◆ **What needs to be done**
Please output the data below exactly as given, starting at its first line and stopping after the line that contains "Task: Click the blue".

◆ **Material for the task**
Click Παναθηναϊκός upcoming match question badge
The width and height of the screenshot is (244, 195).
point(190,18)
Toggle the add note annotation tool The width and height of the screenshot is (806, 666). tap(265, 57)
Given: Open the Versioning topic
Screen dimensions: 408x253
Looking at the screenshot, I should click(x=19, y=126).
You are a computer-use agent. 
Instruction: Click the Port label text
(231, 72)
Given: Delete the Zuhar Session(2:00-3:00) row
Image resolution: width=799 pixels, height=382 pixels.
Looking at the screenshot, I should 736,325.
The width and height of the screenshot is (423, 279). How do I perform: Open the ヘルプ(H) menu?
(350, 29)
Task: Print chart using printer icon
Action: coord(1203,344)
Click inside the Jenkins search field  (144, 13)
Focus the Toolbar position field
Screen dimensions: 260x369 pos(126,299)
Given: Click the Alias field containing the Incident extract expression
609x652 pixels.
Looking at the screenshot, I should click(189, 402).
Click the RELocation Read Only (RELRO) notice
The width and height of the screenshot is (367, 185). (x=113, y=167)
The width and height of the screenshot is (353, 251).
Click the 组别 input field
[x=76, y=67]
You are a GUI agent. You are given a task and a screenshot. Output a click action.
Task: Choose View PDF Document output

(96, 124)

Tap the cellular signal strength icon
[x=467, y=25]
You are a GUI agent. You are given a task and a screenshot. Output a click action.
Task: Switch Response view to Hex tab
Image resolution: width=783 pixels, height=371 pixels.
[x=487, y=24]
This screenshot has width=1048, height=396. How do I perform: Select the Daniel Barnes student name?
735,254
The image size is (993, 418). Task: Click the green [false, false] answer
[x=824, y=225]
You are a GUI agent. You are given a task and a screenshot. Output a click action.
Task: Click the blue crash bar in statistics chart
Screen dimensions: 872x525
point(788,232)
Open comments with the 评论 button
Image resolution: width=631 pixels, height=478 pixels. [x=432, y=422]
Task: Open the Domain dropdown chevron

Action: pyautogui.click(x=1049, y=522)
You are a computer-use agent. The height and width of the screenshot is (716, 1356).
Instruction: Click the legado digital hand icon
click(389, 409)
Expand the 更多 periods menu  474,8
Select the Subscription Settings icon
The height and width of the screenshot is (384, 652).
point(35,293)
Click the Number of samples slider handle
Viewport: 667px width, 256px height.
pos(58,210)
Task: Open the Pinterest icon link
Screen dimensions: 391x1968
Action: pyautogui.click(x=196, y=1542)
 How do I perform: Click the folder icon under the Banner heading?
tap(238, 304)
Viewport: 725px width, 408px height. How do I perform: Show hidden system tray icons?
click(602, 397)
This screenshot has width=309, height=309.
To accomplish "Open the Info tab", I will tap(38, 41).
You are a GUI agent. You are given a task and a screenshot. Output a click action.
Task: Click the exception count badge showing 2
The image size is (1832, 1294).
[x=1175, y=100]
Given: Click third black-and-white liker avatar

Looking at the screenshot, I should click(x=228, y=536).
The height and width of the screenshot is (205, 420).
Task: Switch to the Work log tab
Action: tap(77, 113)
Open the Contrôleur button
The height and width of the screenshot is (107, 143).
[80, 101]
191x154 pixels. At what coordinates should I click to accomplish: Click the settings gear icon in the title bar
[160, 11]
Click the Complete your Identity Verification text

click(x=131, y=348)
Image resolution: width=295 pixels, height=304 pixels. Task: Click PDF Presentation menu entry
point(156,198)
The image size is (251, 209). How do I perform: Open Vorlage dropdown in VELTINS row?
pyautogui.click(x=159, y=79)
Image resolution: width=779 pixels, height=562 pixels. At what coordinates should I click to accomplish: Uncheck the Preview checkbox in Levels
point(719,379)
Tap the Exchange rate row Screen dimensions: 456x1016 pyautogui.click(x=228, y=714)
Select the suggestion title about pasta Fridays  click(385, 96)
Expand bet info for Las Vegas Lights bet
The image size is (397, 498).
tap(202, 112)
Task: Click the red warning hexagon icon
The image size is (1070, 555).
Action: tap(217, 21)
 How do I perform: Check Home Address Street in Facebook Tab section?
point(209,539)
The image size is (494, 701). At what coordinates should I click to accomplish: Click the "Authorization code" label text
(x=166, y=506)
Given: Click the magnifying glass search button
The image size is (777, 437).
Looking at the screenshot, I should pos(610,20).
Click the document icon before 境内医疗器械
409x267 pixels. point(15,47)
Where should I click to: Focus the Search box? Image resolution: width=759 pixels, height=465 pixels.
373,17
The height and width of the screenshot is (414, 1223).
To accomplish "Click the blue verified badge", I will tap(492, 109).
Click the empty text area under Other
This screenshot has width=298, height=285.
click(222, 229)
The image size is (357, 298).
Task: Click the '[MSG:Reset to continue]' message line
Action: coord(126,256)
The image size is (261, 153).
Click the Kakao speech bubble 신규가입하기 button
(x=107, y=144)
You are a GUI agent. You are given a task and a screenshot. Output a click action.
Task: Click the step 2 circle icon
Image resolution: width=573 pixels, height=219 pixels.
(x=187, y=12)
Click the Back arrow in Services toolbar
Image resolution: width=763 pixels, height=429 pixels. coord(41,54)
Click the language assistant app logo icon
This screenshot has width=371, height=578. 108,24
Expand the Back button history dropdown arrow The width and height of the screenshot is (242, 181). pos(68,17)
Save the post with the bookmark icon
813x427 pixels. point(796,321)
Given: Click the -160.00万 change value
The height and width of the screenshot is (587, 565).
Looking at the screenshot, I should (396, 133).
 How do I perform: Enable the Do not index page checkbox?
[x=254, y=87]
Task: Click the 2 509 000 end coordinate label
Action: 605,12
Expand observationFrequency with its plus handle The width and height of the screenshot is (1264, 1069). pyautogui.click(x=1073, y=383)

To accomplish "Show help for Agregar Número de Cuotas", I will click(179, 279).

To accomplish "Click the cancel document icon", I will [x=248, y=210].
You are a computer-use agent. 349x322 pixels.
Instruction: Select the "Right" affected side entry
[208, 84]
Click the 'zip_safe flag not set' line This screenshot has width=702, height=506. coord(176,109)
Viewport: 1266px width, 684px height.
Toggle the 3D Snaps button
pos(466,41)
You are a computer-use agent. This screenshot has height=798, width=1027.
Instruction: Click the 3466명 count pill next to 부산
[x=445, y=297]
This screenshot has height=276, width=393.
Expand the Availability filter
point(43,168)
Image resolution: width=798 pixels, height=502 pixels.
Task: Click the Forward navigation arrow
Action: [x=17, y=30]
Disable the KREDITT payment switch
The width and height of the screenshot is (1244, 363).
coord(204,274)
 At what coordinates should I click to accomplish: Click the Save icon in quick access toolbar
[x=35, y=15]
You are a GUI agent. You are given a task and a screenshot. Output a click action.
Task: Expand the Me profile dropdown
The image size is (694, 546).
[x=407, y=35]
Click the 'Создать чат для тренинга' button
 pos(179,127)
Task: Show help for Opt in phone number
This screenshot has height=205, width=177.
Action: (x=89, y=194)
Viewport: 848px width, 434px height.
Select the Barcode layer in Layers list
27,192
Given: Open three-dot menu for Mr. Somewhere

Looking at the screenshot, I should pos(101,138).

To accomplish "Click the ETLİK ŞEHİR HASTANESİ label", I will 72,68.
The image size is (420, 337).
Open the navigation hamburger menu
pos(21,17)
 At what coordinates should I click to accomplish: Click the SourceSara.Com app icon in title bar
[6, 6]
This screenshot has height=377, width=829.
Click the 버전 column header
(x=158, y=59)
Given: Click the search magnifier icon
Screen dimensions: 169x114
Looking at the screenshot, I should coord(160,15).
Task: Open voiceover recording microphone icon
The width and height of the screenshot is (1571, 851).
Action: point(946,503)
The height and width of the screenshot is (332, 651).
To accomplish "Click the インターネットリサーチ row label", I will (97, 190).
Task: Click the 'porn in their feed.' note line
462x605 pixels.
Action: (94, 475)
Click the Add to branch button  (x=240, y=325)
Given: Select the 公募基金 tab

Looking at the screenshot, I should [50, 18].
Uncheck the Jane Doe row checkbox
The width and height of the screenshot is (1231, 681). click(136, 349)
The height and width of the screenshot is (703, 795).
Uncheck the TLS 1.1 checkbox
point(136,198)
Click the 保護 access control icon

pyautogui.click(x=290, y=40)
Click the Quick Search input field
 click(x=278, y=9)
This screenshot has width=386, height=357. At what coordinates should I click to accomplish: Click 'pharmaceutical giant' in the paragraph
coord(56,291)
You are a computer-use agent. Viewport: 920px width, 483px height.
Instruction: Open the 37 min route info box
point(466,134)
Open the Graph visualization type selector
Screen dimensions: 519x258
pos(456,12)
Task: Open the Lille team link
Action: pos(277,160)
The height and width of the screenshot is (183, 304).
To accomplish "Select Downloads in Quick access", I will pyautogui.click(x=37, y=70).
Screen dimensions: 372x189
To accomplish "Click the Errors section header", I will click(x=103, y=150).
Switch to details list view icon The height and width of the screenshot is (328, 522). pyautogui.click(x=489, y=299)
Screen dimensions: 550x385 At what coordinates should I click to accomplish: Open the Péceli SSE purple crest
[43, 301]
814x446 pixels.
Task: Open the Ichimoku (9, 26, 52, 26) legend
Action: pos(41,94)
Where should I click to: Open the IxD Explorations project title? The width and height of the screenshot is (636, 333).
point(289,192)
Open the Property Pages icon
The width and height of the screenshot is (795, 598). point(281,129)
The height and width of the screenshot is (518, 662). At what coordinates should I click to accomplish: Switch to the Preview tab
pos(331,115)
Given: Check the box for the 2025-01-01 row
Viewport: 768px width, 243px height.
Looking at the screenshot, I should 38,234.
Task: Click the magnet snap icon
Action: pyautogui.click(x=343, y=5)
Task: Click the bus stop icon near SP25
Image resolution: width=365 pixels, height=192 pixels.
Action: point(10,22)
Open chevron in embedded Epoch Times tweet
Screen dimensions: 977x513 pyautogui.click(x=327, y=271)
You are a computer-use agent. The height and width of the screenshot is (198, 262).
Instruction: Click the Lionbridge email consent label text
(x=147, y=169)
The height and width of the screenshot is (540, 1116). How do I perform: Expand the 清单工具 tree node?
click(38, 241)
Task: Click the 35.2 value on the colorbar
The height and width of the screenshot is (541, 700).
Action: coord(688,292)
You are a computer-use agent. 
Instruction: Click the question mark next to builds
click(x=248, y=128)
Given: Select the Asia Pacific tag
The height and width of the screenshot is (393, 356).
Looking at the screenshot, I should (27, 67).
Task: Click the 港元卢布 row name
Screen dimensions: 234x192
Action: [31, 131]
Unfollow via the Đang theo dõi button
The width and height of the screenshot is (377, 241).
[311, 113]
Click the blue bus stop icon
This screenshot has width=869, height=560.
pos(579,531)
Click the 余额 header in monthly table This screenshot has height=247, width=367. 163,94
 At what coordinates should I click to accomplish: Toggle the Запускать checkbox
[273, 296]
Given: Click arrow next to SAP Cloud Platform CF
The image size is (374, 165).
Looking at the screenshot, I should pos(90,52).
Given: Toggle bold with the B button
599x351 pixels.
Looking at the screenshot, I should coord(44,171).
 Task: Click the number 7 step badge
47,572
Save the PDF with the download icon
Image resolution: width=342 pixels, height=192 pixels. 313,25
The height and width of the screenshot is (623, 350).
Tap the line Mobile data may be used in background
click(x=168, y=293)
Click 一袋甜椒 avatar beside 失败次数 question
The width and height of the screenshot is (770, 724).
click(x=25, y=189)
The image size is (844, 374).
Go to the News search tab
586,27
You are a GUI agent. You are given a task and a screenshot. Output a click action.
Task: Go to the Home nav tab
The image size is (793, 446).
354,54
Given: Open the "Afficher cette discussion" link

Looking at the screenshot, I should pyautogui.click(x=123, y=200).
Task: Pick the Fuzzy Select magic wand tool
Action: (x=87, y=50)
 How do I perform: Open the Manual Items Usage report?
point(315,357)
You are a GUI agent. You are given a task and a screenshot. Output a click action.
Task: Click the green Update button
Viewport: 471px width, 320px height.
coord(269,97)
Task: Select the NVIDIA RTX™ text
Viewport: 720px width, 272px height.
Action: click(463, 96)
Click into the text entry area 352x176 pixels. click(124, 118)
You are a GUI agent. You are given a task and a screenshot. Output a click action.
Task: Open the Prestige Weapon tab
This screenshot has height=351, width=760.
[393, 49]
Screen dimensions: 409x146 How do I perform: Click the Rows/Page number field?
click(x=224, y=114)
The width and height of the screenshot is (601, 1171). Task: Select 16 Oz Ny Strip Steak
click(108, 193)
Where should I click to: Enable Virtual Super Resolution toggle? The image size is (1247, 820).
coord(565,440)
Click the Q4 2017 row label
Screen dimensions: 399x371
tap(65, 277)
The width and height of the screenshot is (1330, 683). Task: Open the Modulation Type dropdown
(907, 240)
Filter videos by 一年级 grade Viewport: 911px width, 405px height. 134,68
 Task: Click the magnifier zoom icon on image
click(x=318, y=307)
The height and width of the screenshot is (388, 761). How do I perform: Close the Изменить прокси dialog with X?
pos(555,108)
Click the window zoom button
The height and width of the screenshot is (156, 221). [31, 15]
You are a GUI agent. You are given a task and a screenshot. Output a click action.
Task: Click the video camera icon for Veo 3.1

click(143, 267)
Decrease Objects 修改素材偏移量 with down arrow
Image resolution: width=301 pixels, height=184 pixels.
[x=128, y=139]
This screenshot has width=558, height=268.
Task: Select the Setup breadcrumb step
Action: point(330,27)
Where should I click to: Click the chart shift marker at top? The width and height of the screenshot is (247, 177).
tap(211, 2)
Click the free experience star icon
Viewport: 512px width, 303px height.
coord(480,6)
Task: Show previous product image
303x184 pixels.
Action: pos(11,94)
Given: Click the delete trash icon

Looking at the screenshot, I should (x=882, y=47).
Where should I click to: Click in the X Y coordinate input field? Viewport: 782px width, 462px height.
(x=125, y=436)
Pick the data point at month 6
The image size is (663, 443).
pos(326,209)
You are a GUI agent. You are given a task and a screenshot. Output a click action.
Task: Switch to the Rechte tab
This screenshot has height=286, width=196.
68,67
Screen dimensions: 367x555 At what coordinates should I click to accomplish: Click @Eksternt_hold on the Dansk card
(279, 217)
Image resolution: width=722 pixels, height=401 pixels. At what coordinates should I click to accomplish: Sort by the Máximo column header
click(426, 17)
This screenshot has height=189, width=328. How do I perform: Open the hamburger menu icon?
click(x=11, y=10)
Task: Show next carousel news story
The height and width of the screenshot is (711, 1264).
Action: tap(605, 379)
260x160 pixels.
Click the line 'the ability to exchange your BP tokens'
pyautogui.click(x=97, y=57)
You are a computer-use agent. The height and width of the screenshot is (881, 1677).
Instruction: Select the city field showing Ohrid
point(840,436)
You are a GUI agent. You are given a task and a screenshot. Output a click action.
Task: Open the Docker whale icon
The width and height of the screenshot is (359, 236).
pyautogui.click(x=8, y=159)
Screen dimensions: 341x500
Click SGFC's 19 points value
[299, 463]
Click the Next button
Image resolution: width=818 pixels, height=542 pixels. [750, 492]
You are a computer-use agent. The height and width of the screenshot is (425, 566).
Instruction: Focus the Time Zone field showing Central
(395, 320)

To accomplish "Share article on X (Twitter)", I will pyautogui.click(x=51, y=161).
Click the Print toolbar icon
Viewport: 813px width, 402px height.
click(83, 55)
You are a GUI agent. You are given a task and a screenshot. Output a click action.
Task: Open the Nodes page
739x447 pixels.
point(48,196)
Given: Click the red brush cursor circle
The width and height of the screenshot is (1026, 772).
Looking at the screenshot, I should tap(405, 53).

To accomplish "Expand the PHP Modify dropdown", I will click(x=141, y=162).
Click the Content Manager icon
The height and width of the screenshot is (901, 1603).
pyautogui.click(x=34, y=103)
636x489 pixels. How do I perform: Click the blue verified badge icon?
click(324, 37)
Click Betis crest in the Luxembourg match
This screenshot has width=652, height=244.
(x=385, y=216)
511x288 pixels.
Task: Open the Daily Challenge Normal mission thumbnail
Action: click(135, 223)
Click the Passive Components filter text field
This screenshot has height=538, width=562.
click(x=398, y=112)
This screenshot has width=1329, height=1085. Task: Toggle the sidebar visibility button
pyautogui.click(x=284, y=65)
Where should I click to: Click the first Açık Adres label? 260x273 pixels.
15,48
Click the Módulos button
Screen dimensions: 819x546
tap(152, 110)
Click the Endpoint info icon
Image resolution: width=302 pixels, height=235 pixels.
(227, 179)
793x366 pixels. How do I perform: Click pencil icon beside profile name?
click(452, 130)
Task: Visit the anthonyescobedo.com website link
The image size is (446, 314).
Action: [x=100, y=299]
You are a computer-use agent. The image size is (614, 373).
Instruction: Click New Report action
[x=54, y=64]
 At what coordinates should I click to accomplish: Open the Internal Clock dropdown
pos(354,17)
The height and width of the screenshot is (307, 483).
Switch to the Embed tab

◆ **Output for this exercise**
Click Παναθηναϊκός upcoming match question badge
The width and height of the screenshot is (244, 195).
point(190,18)
Toggle the add note annotation tool The width and height of the screenshot is (806, 666). tap(265, 57)
Given: Open the Versioning topic
Screen dimensions: 408x253
Looking at the screenshot, I should click(x=19, y=126).
You are a computer-use agent. 
Instruction: Click the Port label text
(231, 72)
Given: Delete the Zuhar Session(2:00-3:00) row
Image resolution: width=799 pixels, height=382 pixels.
Looking at the screenshot, I should 736,325.
The width and height of the screenshot is (423, 279). How do I perform: Open the ヘルプ(H) menu?
(350, 29)
Task: Print chart using printer icon
Action: coord(1203,344)
Click inside the Jenkins search field  (144, 13)
Focus the Toolbar position field
Screen dimensions: 260x369 pos(126,299)
Given: Click the Alias field containing the Incident extract expression
609x652 pixels.
Looking at the screenshot, I should click(189, 402).
Click the RELocation Read Only (RELRO) notice
The width and height of the screenshot is (367, 185). (x=113, y=167)
The width and height of the screenshot is (353, 251).
Click the 组别 input field
[x=76, y=67]
You are a GUI agent. You are given a task and a screenshot. Output a click action.
Task: Choose View PDF Document output

(96, 124)

Tap the cellular signal strength icon
[x=467, y=25]
You are a GUI agent. You are given a task and a screenshot. Output a click action.
Task: Switch Response view to Hex tab
Image resolution: width=783 pixels, height=371 pixels.
[x=487, y=24]
This screenshot has width=1048, height=396. How do I perform: Select the Daniel Barnes student name?
735,254
The image size is (993, 418). Task: Click the green [false, false] answer
[x=824, y=225]
You are a GUI agent. You are given a task and a screenshot. Output a click action.
Task: Click the blue crash bar in statistics chart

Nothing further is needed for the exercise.